The tale of a potato “genius” formed the inspiration for a novel celebration at the weekend.
The Northern Ireland Potato Festival saw events held from Friday to yesterday, all centred around the staple Ulster crop.
Maurice McHenry, 69 and from Ballintoy, organised the festival, which included food stands, crafts, and lectures on tubers.
He said the whole enterprise was inspired by an Ulster farmer named John Clarke, the creator of no less than 33 different strains of potato.
Born in 1889, this farming prodigy was feted during his lifetime but passed away in 1980 and his name has faded from memory, according to Mr McHenry.
“He lived at the Giant’s Causeway, and in April this year a plaque was unveiled to him,” he said.
“He was a forgotten hero, you might say. He was quite a man. He left school at age 12, was orphaned at the age of eight or nine – he wasn’t born with a silver spoon in his mouth.”
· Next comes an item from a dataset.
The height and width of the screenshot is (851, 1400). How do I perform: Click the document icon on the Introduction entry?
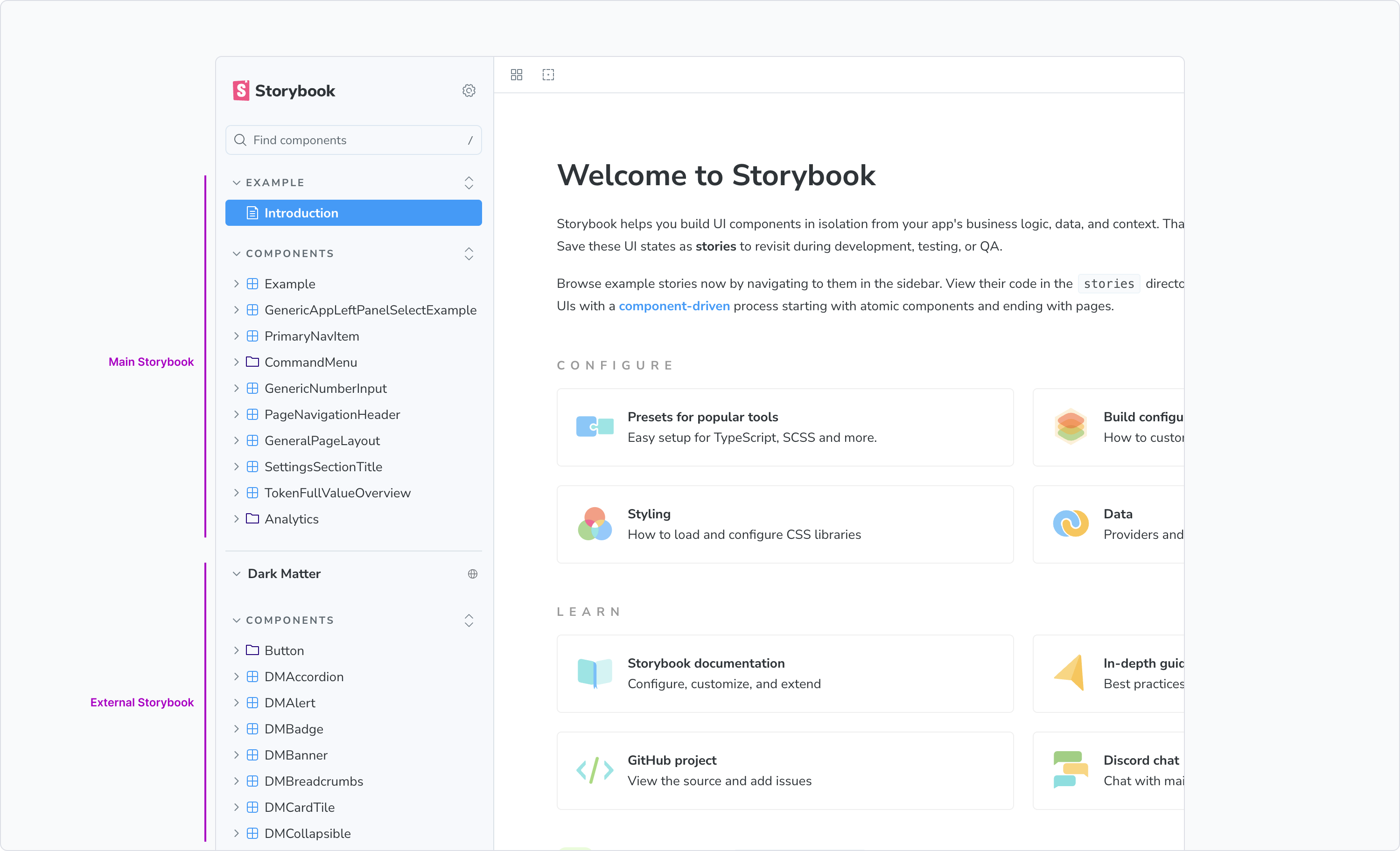(x=252, y=212)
Despite being a quiet man, not given to publicity, in the course of his life he was awarded accolades including an OBE and honorary degrees.
Mr McHenry, who penned a book about the farmer called ‘John Clarke: A Potato Wizard’ said: “He was a genius, but had been forgotten about.”
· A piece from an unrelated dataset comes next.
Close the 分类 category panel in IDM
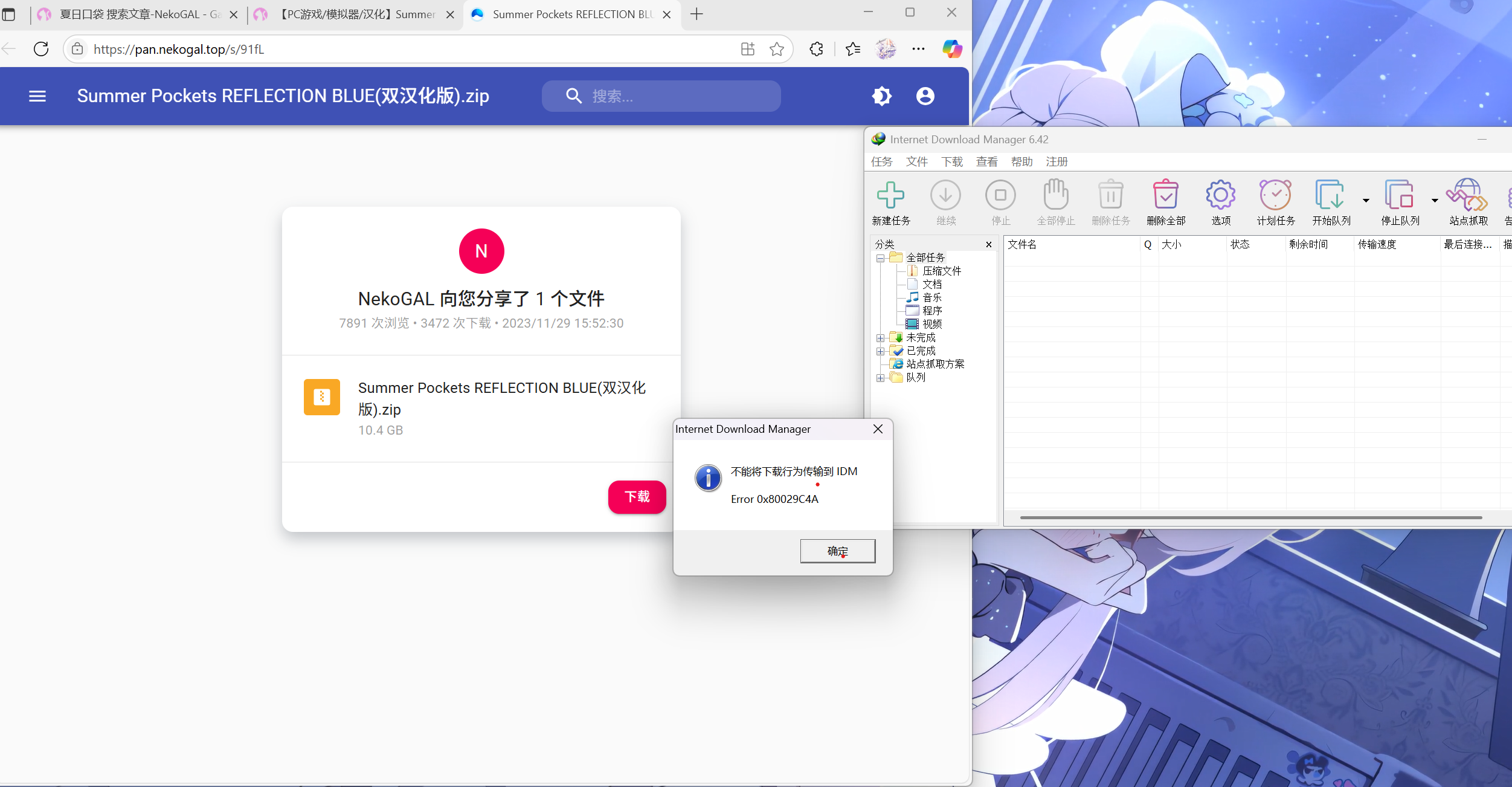This screenshot has width=1512, height=787. click(989, 244)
To put his achievements in context, Mr McHenry said to create just one new variety could take around 10 years.
Among the varieties produced by his perseverance were Dundrod, Dunluce, and Ulster Sceptre.
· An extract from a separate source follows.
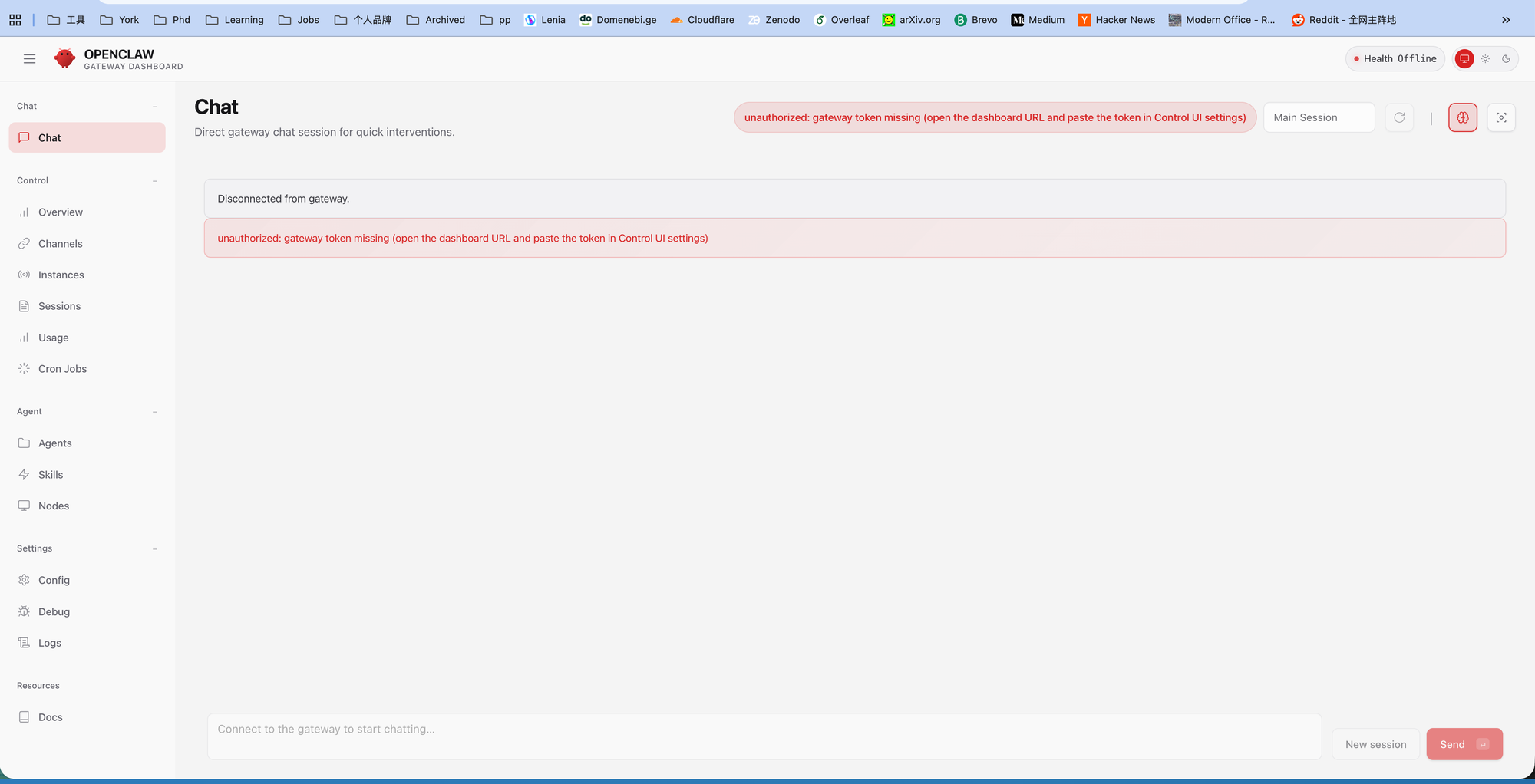The width and height of the screenshot is (1535, 784).
Task: Open the Debug page
Action: tap(54, 612)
In tribute, some events were at his old farm beside the Causeway, called Innisfree.
Friday had seen a trip by about 40 participants to a modern-day potato farm and processing facility, but the main day was Saturday when marquees and demonstration stalls were set up at Innisfree Farm – and more than 80 varieties of potato put on display.
This was followed by a food and craft exhibition yesterday around Ballycastle’s Rathlin ferry terminal.
The cash to put on the festival came from Moyle District Council, the National Trust, and the potato industry itself.
In years gone by there had been a similar festival in Crawfordsburn. This latest one is basically an attempt to resurrect that, he said.
Speaking on Friday, Mr McHenry said he had expected between 1,000 to 2,000 over the course of the weekend.
And as the events drew to a close yesterday Sandra Hunter, 43, on the organising committee of the festival, estimated that around 1,500 were at the Saturday event alone.
“I’d say it was absolutely a fantastic rip-roaring success,” she said, adding that the whole point of the festival was simply “to get the potato back on the table”.
They also hope to repeat it again in the future, she said.